Compiling now gives:
1e+09: 3643982319 STL version
1e+09: 1969619375 intrinsics version

Oddly enough, if I switch from _mm_sqrt_ps to _mm_sqrt_ss, it turns out to be almost the same as the CRT version, or sometimes slower; why is this? Based on the description of what the ps version (calculate for all elements) does compared to the ss version (which calculates the sqrt for only a single element), why is the ss version slower?

Additionally, if the compiler could determine that the value was never used for the CRT version until the final value for the cout statement, why couldn't it do the same for the intrinsic version as well?
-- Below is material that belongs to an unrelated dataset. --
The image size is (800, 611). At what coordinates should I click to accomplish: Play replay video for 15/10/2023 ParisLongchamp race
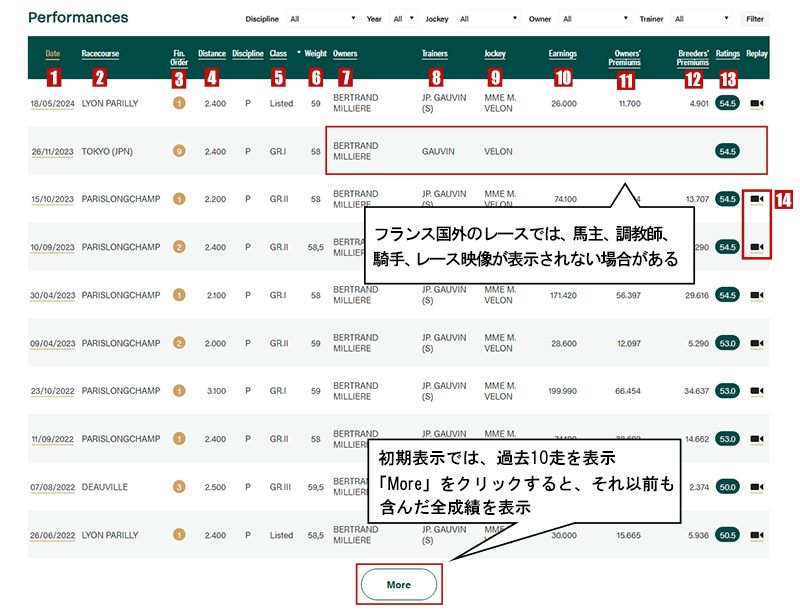[x=757, y=199]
Edited by Siew Yi Liang on
The ss (single value, single precision) version needs to preserve the upper 3 values of the 4 value vec4 that each mmx value is. So the ps (packed values, single precision) version does not need the result register cleared and doesn't depend on anything but the input operand.
It prints out almost the same times for me for ss or ps variant.
Interesting, I just tried it at work on Linux (which has a newer i7-6850K CPU, but older GCC 4.8.5) using GCC/Clang (6.0.0), and the results were markedly different from what I had at home. I guess the performance of the extended registers really depends on hardware as well? (And of course newer compiler helps I imagine)

Clang, using SS:
accum 5.49756e+11
1e+09: 1181598806 STL version
1e+09: 1058039552 intrinsics version
accum 5.49756e+11

GCC, using PS:
accum 5.49756e+11
1e+09: 3575760757 STL version
1e+09: 1679399898 intrinsics version
accum 5.49756e+11

GCC, using SS:
accum 5.49756e+11
1e+09: 3604408999 STL version
1e+09: 1875016342 intrinsics version
accum 5.49756e+11

I'll try again at home using GCC/Clang and see what the times are; that's something I didn't consider.

This is super informative, thanks guys!